→ Your task: Each line below from the line with "Screen dimensions: 946x637" to the line with "You are a computer-use" must be copied exactly, including those two, and no picture may appear in the copy.

→ Available data:
◆ ◆ ◆ ◆ ◆ ◆ ◆

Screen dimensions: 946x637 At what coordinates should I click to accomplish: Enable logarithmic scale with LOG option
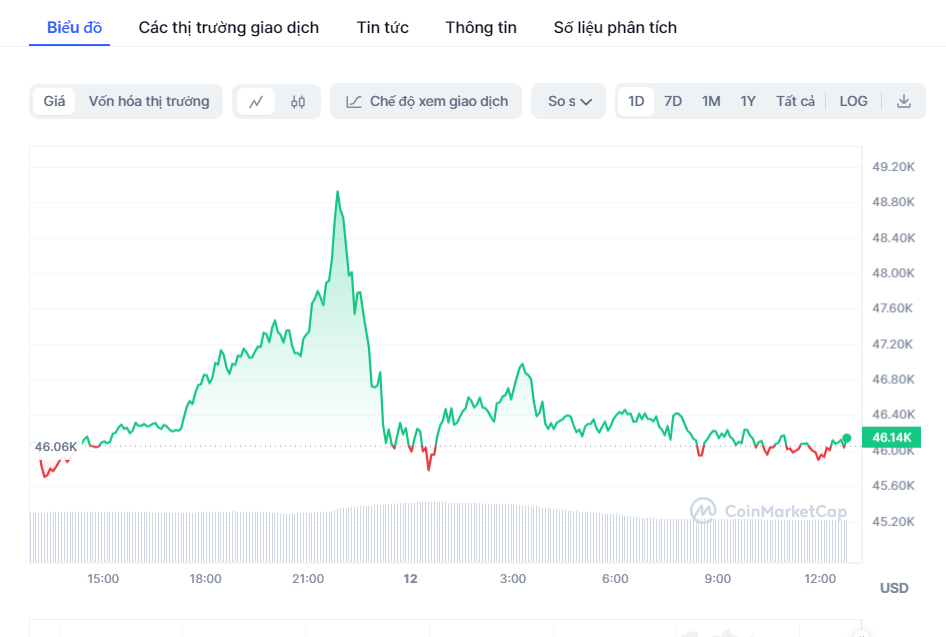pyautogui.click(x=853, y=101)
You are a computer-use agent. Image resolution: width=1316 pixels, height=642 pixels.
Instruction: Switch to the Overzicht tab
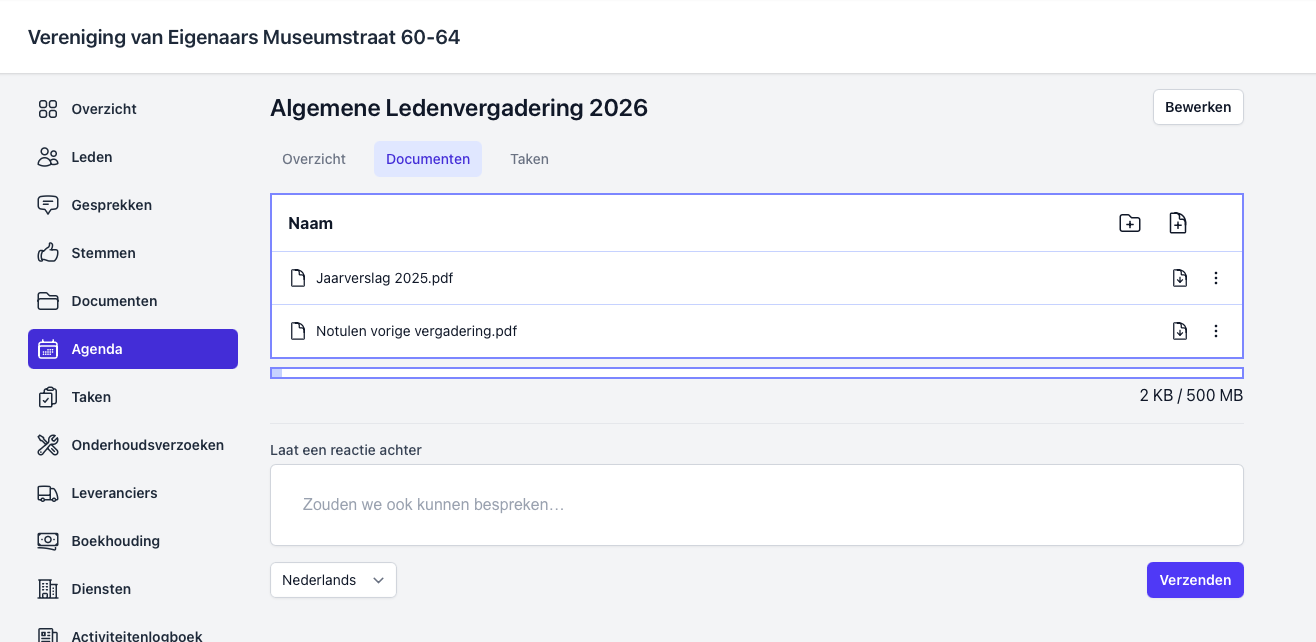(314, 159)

◆ ◆ ◆ ◆ ◆ ◆ ◆

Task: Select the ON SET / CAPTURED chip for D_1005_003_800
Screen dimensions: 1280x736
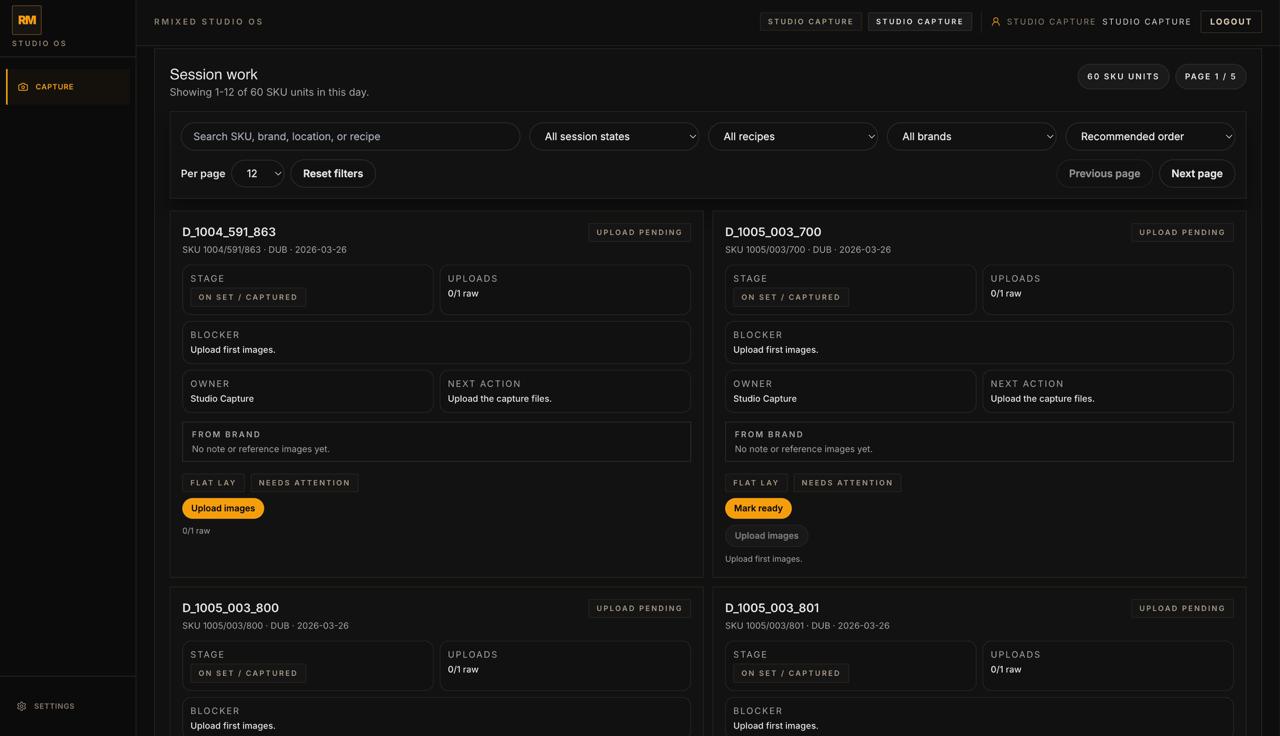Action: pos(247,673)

◆ ◆ ◆ ◆ ◆ ◆ ◆

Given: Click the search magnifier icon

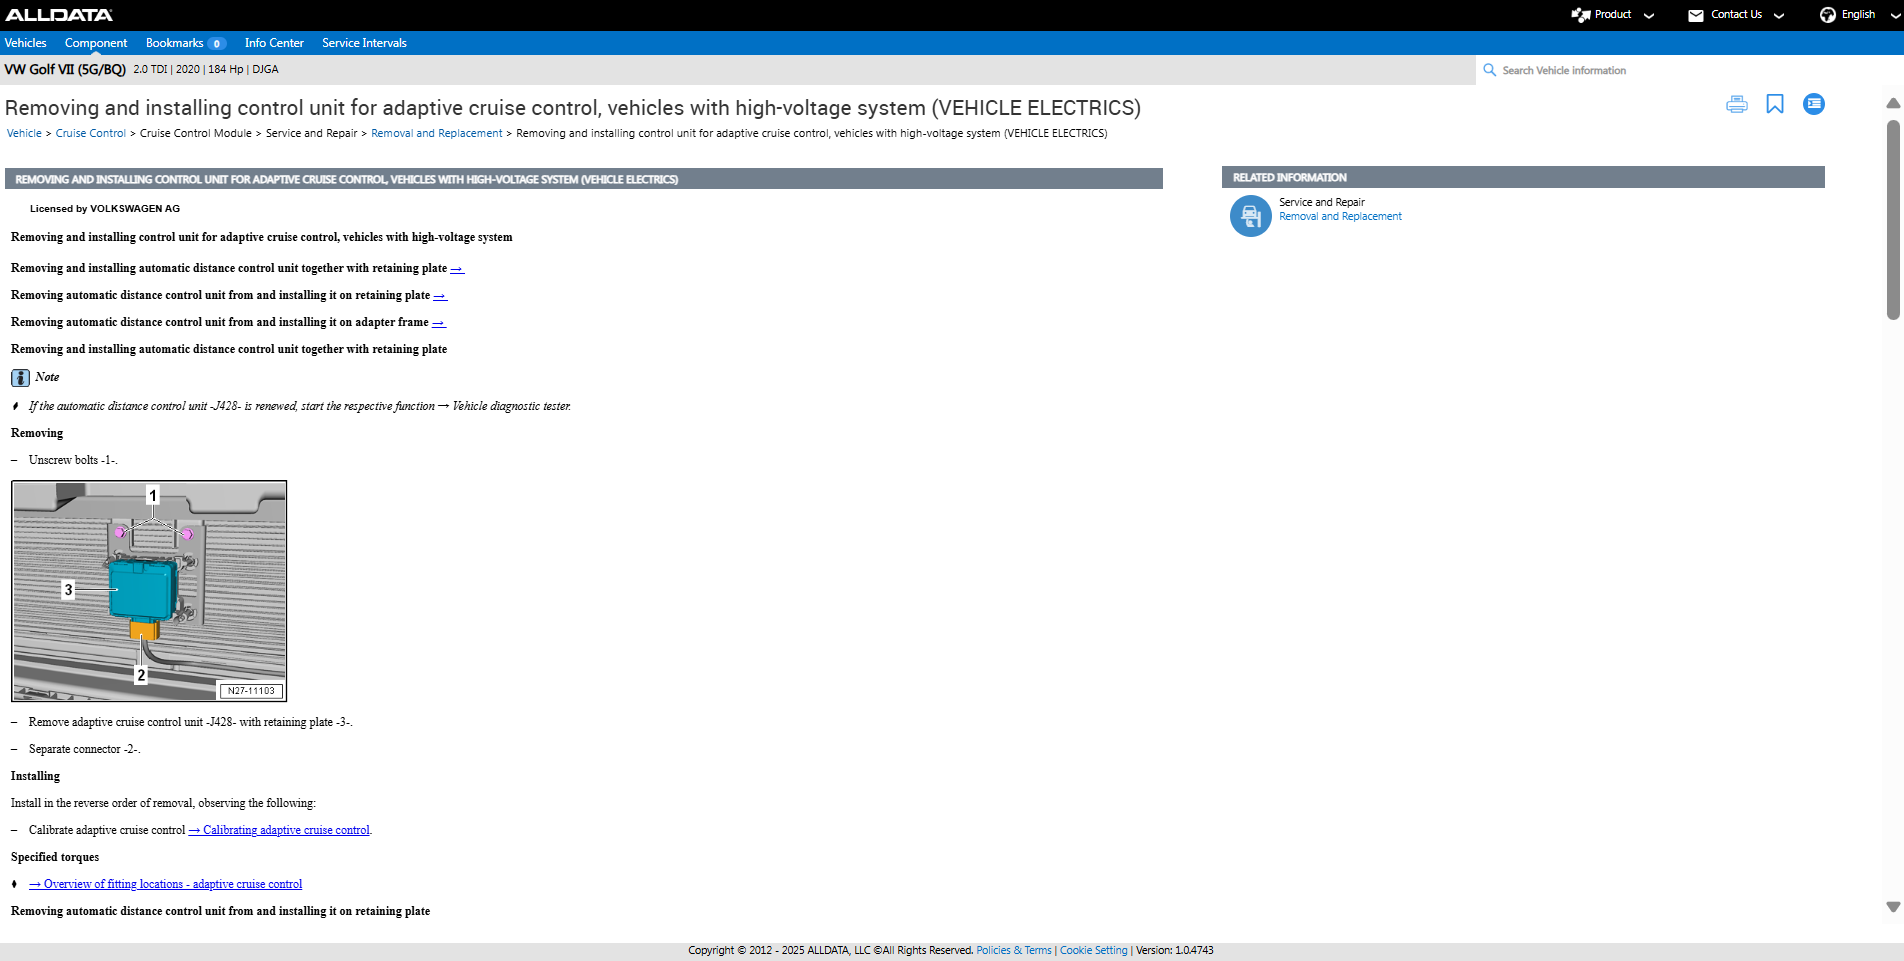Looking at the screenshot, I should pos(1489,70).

◆ ◆ ◆ ◆ ◆ ◆ ◆

→ Answer to this exercise:
Screen dimensions: 946x637 At what coordinates should I click to accomplish: Enable logarithmic scale with LOG option
pyautogui.click(x=853, y=101)
You are a computer-use agent. Image resolution: width=1316 pixels, height=642 pixels.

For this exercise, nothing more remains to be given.